Saved data entries
◆ ◆ ◆ ◆
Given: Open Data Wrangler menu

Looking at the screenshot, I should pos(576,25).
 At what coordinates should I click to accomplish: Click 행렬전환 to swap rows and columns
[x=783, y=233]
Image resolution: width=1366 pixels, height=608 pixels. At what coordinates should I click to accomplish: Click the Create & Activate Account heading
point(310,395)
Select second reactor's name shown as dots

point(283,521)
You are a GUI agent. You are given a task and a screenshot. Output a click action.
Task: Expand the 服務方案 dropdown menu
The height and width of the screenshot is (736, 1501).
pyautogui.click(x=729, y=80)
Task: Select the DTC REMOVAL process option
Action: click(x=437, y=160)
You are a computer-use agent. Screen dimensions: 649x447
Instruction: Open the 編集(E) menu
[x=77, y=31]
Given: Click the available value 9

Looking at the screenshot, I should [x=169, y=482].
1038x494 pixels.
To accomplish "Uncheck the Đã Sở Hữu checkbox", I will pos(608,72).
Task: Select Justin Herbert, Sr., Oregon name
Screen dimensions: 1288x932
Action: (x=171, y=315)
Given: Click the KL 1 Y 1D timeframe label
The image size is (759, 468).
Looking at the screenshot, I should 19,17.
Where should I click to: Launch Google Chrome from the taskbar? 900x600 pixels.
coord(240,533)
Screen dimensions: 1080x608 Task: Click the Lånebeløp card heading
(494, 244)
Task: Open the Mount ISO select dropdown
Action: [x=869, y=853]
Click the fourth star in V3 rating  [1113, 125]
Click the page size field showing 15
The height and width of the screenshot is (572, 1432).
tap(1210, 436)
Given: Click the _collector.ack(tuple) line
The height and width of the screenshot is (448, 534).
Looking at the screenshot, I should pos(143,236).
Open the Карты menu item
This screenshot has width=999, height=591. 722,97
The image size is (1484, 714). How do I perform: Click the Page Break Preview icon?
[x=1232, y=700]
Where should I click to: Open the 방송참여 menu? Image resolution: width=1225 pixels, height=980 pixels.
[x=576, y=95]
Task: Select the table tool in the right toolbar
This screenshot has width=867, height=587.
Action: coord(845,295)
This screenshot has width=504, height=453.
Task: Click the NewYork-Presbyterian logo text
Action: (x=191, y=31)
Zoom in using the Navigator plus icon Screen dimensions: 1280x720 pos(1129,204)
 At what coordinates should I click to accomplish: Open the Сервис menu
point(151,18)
◆ ◆ ◆ ◆
> [What the exercise asks] Using only the entries above, output the line with "Where should I click to: Open", the line with "Task: Select the table", and all lines between them, exactly as they stand.

> [Task result]
Where should I click to: Open the 방송참여 menu? Image resolution: width=1225 pixels, height=980 pixels.
[x=576, y=95]
Task: Select the table tool in the right toolbar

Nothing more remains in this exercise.